41. A method according to claim 40 wherein the cancer is selected from diffuse large B-cell lymphoma (DLBCL) , Non- Hodgkin's lymphoma, leukaemia, cervical, prostate, stomach, colon, head and neck, renal, breast or lung cancer.

42. A method according to claim 41 wherein the diffuse large B-cell lymphoma (DLBCL) is the activated B-cell-like subtype (ABC) of diffuse large B-cell lymphoma (DLBCL) .

43. An siRNA molecule as defined in any one of claims 28 to 31 for use in the treatment of disease.

44. The use according to claim 43 wherein the disease is cancer.

45. The use according to claim 44 wherein the cancer is selected from diffuse large B-cell lymphoma (DLBCL) , Non Hodgkin's lymphoma, leukaemia, cervical, prostate, stomach, colon, head and neck, renal, breast or lung cancer.

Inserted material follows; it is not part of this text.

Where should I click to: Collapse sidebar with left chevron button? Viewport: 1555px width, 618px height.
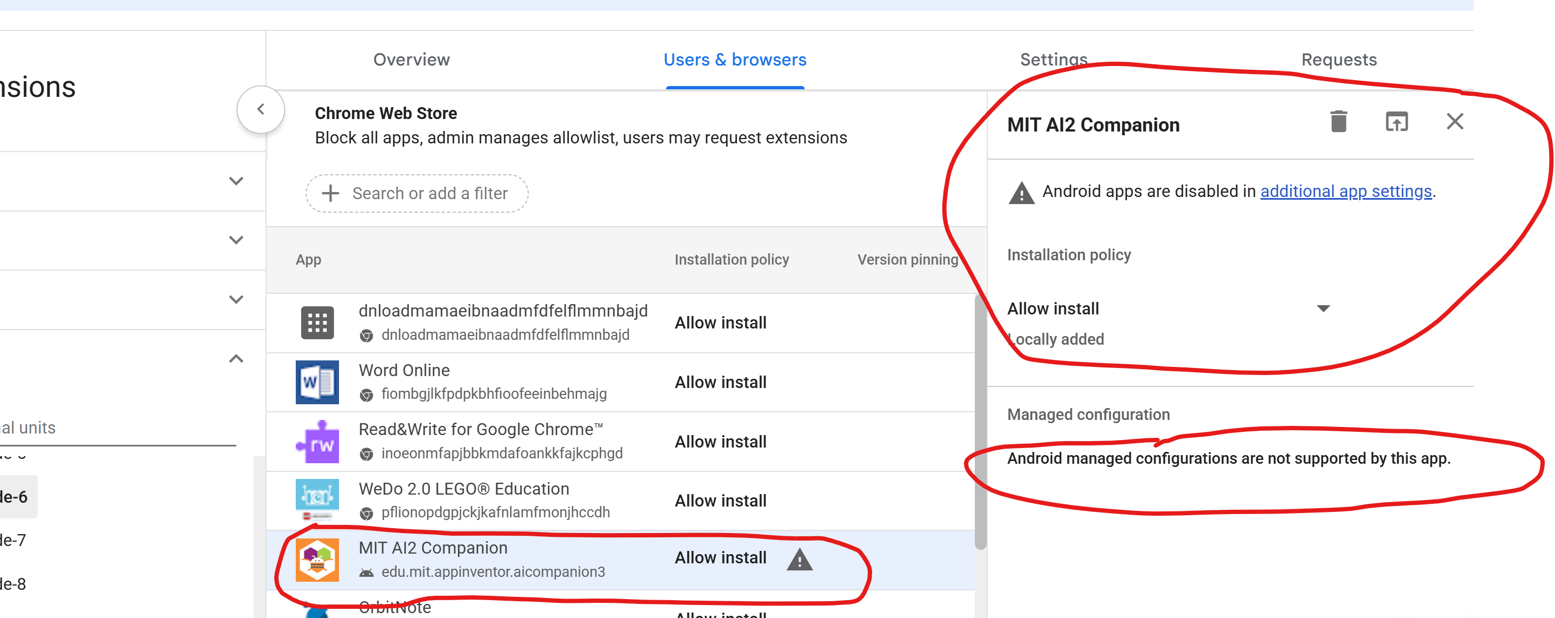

46. The use according to claim 45 wherein the diffuse large B-cell lymphoma (DLBCL) is the activated B-cell-like subtype (ABC) of diffuse large B-cell lymphoma (DLBCL) .

47. A pharmaceutical composition comprising a siRNA molecule as defined in any one of claims 28 to 31 together with a pharmaceutically acceptable carrier.

48. The composition of claim 47 wherein the carrier is a lipid based carrier.

49. The composition of claim 48 wherein the lipid based carrier is a liposome.